#### [Exercise details]
The required output is every record, written out exactly.

━━━━━ Dataset extract ━━━━━

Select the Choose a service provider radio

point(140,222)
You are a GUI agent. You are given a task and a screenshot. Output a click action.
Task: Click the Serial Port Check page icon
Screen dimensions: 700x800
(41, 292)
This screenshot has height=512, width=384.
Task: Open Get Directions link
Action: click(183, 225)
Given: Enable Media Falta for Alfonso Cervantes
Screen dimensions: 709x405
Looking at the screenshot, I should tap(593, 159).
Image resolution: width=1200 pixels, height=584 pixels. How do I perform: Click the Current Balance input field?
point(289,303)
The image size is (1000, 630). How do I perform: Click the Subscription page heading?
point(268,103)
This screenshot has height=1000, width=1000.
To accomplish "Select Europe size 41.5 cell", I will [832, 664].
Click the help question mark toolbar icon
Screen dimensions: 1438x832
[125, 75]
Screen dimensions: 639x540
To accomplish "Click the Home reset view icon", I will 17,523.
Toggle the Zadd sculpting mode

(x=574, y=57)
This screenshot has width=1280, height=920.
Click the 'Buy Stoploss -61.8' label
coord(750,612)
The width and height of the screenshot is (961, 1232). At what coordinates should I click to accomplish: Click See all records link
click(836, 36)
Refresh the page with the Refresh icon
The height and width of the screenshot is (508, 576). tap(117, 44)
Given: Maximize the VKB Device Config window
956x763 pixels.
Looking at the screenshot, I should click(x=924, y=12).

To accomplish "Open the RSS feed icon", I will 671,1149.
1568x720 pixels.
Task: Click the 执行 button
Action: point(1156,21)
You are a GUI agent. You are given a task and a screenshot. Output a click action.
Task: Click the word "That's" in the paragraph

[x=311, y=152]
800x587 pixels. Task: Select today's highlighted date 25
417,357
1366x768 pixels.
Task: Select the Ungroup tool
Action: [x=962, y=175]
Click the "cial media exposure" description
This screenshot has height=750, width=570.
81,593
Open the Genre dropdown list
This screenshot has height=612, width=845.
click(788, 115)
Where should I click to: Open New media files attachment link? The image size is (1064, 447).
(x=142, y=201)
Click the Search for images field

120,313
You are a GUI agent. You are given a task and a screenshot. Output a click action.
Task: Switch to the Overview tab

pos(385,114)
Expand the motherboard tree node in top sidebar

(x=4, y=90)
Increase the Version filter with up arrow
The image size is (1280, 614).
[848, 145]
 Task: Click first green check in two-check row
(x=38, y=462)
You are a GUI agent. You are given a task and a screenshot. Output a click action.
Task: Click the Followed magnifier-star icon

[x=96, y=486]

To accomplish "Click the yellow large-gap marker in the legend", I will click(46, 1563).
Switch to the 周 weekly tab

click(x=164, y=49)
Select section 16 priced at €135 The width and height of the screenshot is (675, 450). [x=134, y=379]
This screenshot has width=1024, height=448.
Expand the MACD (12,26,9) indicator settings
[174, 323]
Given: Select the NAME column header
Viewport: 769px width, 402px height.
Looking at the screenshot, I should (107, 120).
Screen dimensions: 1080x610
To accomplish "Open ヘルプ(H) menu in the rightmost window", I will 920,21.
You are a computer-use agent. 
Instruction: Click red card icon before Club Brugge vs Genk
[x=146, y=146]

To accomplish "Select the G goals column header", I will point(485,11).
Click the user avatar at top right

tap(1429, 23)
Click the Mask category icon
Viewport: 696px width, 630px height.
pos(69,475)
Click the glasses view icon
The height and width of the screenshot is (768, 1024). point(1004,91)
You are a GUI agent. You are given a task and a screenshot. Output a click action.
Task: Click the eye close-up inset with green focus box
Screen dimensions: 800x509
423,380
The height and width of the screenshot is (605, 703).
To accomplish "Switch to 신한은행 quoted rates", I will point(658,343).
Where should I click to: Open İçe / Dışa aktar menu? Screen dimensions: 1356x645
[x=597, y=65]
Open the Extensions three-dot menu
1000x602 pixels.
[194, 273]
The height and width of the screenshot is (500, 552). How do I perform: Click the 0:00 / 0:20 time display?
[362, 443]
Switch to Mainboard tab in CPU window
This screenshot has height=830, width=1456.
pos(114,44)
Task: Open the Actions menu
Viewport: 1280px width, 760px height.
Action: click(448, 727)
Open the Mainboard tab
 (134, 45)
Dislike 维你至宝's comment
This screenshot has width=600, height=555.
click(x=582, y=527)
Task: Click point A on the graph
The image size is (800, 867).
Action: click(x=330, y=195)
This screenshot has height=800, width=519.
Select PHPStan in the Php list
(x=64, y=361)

━━━━━

#### [Answer space]
Select the Choose a service provider radio

point(140,222)
You are a GUI agent. You are given a task and a screenshot. Output a click action.
Task: Click the Serial Port Check page icon
Screen dimensions: 700x800
(41, 292)
This screenshot has height=512, width=384.
Task: Open Get Directions link
Action: click(183, 225)
Given: Enable Media Falta for Alfonso Cervantes
Screen dimensions: 709x405
Looking at the screenshot, I should tap(593, 159).
Image resolution: width=1200 pixels, height=584 pixels. How do I perform: Click the Current Balance input field?
point(289,303)
The image size is (1000, 630). How do I perform: Click the Subscription page heading?
point(268,103)
This screenshot has height=1000, width=1000.
To accomplish "Select Europe size 41.5 cell", I will [832, 664].
Click the help question mark toolbar icon
Screen dimensions: 1438x832
[125, 75]
Screen dimensions: 639x540
To accomplish "Click the Home reset view icon", I will 17,523.
Toggle the Zadd sculpting mode

(x=574, y=57)
This screenshot has width=1280, height=920.
Click the 'Buy Stoploss -61.8' label
coord(750,612)
The width and height of the screenshot is (961, 1232). At what coordinates should I click to accomplish: Click See all records link
click(836, 36)
Refresh the page with the Refresh icon
The height and width of the screenshot is (508, 576). tap(117, 44)
Given: Maximize the VKB Device Config window
956x763 pixels.
Looking at the screenshot, I should click(x=924, y=12).

To accomplish "Open the RSS feed icon", I will 671,1149.
1568x720 pixels.
Task: Click the 执行 button
Action: point(1156,21)
You are a GUI agent. You are given a task and a screenshot. Output a click action.
Task: Click the word "That's" in the paragraph

[x=311, y=152]
800x587 pixels. Task: Select today's highlighted date 25
417,357
1366x768 pixels.
Task: Select the Ungroup tool
Action: [x=962, y=175]
Click the "cial media exposure" description
This screenshot has height=750, width=570.
81,593
Open the Genre dropdown list
This screenshot has height=612, width=845.
click(788, 115)
Where should I click to: Open New media files attachment link? The image size is (1064, 447).
(x=142, y=201)
Click the Search for images field

120,313
You are a GUI agent. You are given a task and a screenshot. Output a click action.
Task: Switch to the Overview tab

pos(385,114)
Expand the motherboard tree node in top sidebar

(x=4, y=90)
Increase the Version filter with up arrow
The image size is (1280, 614).
[848, 145]
 Task: Click first green check in two-check row
(x=38, y=462)
You are a GUI agent. You are given a task and a screenshot. Output a click action.
Task: Click the Followed magnifier-star icon

[x=96, y=486]

To accomplish "Click the yellow large-gap marker in the legend", I will click(46, 1563).
Switch to the 周 weekly tab

click(x=164, y=49)
Select section 16 priced at €135 The width and height of the screenshot is (675, 450). [x=134, y=379]
This screenshot has width=1024, height=448.
Expand the MACD (12,26,9) indicator settings
[174, 323]
Given: Select the NAME column header
Viewport: 769px width, 402px height.
Looking at the screenshot, I should (107, 120).
Screen dimensions: 1080x610
To accomplish "Open ヘルプ(H) menu in the rightmost window", I will 920,21.
You are a computer-use agent. 
Instruction: Click red card icon before Club Brugge vs Genk
[x=146, y=146]

To accomplish "Select the G goals column header", I will point(485,11).
Click the user avatar at top right

tap(1429, 23)
Click the Mask category icon
Viewport: 696px width, 630px height.
pos(69,475)
Click the glasses view icon
The height and width of the screenshot is (768, 1024). point(1004,91)
You are a GUI agent. You are given a task and a screenshot. Output a click action.
Task: Click the eye close-up inset with green focus box
Screen dimensions: 800x509
423,380
The height and width of the screenshot is (605, 703).
To accomplish "Switch to 신한은행 quoted rates", I will point(658,343).
Where should I click to: Open İçe / Dışa aktar menu? Screen dimensions: 1356x645
[x=597, y=65]
Open the Extensions three-dot menu
1000x602 pixels.
[194, 273]
The height and width of the screenshot is (500, 552). How do I perform: Click the 0:00 / 0:20 time display?
[362, 443]
Switch to Mainboard tab in CPU window
This screenshot has height=830, width=1456.
pos(114,44)
Task: Open the Actions menu
Viewport: 1280px width, 760px height.
Action: click(448, 727)
Open the Mainboard tab
 (134, 45)
Dislike 维你至宝's comment
This screenshot has width=600, height=555.
click(x=582, y=527)
Task: Click point A on the graph
The image size is (800, 867).
Action: click(x=330, y=195)
This screenshot has height=800, width=519.
Select PHPStan in the Php list
(x=64, y=361)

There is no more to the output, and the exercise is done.